Sleeping Eros (1496)

Was a sculpture by Michelangelo, it consists of a sleeping cupid carved in marble when he was only 21 years-old. He then treated it to make it seem ancient and sold it to Baldassare del Milanese. Michelangelo’s beginnings were mostly based in copying others. This sculpture established the reputation of the artist, even though it was found to be a fake it was part of important figures’ collections all through XV, XVI and XVII centuries.

 Sleeping Eros
Sleeping Eros

Mona Lisa

In the year 1911, Yves Chaudron was involved in the theft of the original Da Vinci’s painting, with the plan of creating six copies and selling them to American buyers for at least $330.000. Then Vincenzo Peruggia was the one who stole the original painting but authorities got it back and restored it back to Italy. Yves still made pretty good money off his theft and forgery.

Mona Lisa
Mona Lisa

Giacometti’s

Giacometti was a Swiss artist best known for his tall and slender sculptures. Robert Driessen was a consistent Giacometti forger, making over 8 million Euros from his work, allegedly saying it was too easy to copy Giacometti’s long, thin and amorphous sculptures.
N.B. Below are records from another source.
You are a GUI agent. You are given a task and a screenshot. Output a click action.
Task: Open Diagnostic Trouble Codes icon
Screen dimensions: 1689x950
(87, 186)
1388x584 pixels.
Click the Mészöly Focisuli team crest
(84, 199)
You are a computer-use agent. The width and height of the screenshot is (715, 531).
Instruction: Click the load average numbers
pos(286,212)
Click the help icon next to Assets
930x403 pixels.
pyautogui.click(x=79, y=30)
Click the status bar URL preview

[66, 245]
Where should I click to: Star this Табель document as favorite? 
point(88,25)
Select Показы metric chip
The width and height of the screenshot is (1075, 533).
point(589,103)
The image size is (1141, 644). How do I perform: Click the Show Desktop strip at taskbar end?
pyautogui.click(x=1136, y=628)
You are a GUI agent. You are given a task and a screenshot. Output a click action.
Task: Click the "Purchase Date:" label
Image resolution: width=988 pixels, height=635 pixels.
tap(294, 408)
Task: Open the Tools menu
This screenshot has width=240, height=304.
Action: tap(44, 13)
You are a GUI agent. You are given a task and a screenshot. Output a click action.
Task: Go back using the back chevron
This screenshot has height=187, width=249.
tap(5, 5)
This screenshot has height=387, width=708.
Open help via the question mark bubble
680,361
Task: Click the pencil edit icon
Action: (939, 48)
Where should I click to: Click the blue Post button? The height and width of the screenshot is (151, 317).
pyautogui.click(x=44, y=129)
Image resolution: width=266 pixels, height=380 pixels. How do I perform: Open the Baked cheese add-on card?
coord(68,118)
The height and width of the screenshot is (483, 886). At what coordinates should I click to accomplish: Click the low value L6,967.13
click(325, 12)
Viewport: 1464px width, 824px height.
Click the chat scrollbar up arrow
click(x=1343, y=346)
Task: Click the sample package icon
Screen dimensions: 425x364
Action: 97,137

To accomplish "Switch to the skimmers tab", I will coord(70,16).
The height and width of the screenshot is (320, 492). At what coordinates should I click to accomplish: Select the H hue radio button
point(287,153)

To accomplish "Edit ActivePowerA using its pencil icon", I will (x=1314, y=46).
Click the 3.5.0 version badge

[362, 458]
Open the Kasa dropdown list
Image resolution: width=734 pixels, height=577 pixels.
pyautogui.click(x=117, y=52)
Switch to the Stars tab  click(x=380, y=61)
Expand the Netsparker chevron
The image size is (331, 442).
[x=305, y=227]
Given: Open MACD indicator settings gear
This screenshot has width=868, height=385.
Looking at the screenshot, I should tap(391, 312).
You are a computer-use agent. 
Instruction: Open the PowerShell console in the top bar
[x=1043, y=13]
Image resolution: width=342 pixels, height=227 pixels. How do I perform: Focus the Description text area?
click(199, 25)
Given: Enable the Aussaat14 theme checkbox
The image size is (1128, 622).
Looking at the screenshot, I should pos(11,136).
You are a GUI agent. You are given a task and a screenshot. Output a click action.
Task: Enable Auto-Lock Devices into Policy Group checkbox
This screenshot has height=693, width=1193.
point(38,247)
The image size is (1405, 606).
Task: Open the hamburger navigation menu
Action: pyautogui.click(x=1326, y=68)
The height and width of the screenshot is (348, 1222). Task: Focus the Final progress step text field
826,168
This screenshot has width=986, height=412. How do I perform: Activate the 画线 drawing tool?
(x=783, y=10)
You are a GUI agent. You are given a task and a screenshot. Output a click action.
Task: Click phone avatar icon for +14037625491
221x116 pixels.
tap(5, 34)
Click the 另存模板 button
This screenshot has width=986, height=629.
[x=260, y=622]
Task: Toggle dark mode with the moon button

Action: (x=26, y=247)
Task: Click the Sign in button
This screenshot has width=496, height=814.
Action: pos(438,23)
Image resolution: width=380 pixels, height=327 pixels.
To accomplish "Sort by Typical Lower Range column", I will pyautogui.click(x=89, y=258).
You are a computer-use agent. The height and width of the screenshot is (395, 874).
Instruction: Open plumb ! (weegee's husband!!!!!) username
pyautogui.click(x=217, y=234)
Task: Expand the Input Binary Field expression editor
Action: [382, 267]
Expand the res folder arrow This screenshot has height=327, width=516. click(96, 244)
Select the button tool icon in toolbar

Driessen has never been caught by justice for these felonies.

La Forêt

Max Ernst oil painting was forged by Wolfgang Beltracchi in 2004, the forged piece was authenticated and sold for a good piece and was even placed for a while in the death artist’s museum. Beltracchi was on trial in 2011 for faking the painting and sentenced to six years in jail.

Vase de Fleurs

Originally by Paul Gaughin, it was forged by Ely Sakhai, an Iranian forger, who had run a fruitful forgery business for more than a decade, he would purchase real paintings, and then order others to make copies of them, then he would sell the frauds with a certificate of authentication. He was found to be selling forgeries when two famous auction houses were selling the same piece at the same time.